In den Universitätsstädten ist eines gewiss: So knapp, wie bezahlbare Wohnungen sind auch Jobs, mit denen man die Miete für diese Wohnräume verdienen kann. Hier ist es aber auch am deutlichsten nachvollziehbar, wie sich die Studenten das Geld für ihre Lebenshaltungskosten verdienen. Man kann die typischen Studentenjobs schnell erkennen: Kellner und Barkräfte sind wohl die häufigsten Arbeitnehmer, die zu ihrem Studium Geld verdienen und sich die Nächte oder zumindest Abende um die Ohren schlagen. Dankbar für jeden Euro Trinkgeld nutzen sie die Pausen in der Arbeit nicht selten zum Lesen einer Seite im gerade wichtigsten Buch oder zu ein paar Notizen in der ausgedruckten Internetrecherche.
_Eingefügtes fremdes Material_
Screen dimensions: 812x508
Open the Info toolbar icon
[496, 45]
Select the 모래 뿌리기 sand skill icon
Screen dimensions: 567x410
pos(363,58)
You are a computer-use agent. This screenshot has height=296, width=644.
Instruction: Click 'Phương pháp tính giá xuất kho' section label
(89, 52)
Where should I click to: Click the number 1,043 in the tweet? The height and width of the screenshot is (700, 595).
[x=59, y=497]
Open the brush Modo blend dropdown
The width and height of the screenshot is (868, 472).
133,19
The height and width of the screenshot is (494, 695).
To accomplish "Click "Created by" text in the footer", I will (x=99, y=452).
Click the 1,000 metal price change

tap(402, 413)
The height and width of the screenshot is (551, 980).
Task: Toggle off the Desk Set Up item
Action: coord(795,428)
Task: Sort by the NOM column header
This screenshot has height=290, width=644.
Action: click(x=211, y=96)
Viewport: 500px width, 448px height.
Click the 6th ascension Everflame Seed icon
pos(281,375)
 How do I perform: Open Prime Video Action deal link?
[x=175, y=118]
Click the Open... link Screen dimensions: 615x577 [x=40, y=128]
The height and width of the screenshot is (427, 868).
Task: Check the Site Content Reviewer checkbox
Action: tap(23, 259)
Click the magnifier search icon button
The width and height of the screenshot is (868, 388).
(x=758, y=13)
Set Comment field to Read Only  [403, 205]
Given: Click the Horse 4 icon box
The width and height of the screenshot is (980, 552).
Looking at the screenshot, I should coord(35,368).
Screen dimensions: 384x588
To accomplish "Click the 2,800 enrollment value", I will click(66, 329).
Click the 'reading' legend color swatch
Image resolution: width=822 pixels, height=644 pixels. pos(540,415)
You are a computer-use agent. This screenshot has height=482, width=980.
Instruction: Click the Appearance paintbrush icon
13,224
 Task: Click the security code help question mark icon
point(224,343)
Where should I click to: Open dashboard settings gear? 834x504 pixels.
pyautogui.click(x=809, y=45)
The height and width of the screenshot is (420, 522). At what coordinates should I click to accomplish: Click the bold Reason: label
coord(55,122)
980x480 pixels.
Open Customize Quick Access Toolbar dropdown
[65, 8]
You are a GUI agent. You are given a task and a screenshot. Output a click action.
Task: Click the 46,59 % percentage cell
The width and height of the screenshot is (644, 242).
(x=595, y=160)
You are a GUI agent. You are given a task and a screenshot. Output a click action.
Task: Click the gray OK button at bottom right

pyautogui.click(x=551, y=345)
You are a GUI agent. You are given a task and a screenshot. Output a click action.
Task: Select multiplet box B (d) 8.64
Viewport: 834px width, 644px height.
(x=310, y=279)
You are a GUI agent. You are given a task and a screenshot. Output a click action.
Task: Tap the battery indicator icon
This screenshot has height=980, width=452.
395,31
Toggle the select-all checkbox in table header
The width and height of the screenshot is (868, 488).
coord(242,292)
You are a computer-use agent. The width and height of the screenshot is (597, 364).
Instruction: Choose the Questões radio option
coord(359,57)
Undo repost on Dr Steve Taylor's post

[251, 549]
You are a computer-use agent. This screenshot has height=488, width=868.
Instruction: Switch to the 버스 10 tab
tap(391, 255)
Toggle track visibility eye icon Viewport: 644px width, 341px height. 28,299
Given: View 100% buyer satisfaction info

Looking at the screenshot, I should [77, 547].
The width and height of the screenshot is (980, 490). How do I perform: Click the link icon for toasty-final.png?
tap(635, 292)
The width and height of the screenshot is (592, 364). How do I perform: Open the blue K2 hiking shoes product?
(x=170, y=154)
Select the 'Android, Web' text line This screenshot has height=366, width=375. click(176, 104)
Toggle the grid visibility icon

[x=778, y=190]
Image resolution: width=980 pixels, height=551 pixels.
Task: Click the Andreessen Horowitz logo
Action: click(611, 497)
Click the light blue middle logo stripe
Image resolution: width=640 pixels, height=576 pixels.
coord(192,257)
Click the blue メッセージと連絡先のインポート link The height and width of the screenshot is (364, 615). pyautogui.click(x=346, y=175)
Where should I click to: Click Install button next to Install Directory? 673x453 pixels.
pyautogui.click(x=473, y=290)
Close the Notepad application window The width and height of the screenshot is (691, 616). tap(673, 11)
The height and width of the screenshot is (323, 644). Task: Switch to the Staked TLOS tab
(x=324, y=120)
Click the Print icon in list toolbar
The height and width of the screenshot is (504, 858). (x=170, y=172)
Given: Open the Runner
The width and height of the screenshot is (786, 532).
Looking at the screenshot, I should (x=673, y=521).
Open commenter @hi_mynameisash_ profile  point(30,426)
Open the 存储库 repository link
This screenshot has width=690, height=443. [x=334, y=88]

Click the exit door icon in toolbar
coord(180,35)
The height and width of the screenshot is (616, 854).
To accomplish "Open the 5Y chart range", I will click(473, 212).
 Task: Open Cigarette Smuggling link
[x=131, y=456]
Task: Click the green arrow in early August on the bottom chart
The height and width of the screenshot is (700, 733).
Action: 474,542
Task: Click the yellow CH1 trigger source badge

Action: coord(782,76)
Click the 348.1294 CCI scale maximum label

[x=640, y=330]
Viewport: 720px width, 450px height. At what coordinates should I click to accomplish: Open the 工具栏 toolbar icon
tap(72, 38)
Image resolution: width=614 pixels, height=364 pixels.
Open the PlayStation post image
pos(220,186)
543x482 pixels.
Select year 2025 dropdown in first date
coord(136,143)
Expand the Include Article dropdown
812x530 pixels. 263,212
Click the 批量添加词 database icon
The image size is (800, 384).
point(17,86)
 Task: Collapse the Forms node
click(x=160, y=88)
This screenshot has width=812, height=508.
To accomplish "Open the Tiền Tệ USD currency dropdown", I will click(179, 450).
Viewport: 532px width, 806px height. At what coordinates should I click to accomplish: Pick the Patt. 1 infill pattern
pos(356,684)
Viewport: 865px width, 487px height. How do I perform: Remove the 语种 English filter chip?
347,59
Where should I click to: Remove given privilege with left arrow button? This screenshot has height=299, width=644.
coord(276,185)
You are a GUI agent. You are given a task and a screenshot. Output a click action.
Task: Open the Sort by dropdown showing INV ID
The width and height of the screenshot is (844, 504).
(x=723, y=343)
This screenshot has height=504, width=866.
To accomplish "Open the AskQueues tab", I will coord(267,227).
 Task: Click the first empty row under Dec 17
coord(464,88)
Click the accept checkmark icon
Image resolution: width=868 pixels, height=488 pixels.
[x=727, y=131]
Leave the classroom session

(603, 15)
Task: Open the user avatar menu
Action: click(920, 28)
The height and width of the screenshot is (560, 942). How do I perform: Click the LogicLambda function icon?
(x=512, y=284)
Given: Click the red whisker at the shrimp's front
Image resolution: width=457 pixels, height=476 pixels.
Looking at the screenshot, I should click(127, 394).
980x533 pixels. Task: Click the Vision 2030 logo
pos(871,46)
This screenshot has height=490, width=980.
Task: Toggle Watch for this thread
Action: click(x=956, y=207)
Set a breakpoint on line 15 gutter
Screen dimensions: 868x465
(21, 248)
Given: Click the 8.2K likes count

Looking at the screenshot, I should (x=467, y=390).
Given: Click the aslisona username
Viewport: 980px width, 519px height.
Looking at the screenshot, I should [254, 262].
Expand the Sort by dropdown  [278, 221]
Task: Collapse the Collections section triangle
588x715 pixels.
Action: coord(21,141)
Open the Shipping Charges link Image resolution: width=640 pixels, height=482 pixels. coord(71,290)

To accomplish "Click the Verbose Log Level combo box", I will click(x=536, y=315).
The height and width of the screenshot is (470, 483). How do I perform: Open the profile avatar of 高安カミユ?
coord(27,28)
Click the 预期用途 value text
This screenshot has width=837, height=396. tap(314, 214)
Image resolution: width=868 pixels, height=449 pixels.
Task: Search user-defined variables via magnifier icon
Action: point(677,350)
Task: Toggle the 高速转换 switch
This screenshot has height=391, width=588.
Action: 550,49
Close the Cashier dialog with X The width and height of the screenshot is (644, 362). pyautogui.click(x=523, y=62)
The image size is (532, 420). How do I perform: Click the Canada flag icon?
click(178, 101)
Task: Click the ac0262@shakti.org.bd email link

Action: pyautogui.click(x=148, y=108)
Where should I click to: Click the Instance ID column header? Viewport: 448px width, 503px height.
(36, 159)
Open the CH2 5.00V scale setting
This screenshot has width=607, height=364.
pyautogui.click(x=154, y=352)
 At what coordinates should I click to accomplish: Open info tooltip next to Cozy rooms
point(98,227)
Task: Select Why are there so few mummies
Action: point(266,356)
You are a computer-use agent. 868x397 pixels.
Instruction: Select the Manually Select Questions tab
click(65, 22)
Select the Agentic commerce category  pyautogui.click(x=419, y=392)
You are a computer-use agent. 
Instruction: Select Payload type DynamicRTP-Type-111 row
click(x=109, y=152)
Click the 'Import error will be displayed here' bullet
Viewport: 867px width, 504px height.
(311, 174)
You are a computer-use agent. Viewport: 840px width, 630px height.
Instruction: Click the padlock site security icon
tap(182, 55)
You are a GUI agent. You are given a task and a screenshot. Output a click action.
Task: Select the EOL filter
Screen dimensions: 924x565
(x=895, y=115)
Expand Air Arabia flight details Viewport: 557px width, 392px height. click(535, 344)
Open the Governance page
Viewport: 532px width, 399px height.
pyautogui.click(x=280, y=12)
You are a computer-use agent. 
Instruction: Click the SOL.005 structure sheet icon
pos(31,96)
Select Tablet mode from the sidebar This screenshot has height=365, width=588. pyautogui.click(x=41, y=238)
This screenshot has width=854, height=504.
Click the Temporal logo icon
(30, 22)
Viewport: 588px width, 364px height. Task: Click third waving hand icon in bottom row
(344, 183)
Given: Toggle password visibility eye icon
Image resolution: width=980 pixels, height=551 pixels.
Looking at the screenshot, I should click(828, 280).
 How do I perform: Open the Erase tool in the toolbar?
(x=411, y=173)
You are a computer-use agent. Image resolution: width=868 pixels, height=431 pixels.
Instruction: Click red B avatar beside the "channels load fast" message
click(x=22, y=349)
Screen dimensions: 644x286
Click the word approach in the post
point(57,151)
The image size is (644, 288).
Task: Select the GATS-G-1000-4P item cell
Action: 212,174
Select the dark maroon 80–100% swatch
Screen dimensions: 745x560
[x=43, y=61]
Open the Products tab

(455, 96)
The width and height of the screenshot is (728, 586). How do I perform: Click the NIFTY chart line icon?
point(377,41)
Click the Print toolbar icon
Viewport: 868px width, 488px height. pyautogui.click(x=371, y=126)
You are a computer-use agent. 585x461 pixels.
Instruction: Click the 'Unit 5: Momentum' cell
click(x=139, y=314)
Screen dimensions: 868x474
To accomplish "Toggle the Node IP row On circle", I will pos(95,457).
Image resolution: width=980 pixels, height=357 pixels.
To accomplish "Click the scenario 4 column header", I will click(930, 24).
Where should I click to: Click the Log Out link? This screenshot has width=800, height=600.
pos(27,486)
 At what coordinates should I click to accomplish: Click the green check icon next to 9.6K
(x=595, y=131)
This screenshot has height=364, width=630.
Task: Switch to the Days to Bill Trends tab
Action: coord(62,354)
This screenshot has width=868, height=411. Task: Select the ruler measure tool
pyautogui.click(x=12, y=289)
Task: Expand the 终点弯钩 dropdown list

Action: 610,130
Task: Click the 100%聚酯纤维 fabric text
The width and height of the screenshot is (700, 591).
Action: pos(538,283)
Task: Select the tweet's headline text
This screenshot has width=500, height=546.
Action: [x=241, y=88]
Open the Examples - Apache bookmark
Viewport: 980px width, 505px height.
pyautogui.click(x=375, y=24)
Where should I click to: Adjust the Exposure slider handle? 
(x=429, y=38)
Als Verkaufshilfen werden Studenten natürlich ebenfalls gerne eingestellt, ebenso, wie als leistungswillige Taxifahrer. Als Taxifahrer, ein Beruf, für den man bekanntlich eine Lizenz braucht, hat man bei Wartezeiten auch Freiraum für Lernarbeiten und Vorbereitungen der Vorlesungen, für die man heute mehr als hart arbeiten muss. Per Internet Stick kann man sogar mit dem Laptop arbeiten, während man auf den nächsten Fahrgast wartet. Viele Studenten suchen sich Nachhilfe Schüler, kommen aber durchaus auch mit Putzjobs klar, denn schließlich ist es ja nur für die Dauer des Studiums. Danach verdienen die meisten eine Menge Geld mit ihrer eigentlichen Arbeit.
Einen festen Job und das Studium sozusagen nebenbei zu betreiben: Das kommt für die meisten Studenten heute nicht mehr in Frage. Dafür ist das Studium viel zu anstrengend und arbeitsaufwendig und jedes Semester immerhin ja auch teuer genug, als dass man es nicht unbedingt wiederholen möchte. Dies verlängert nur die Zeit, in der man für seinen Lebensunterhalt Jobs annehmen muss, weil Bafög oder elterliche Unterstützung nicht ausreichen.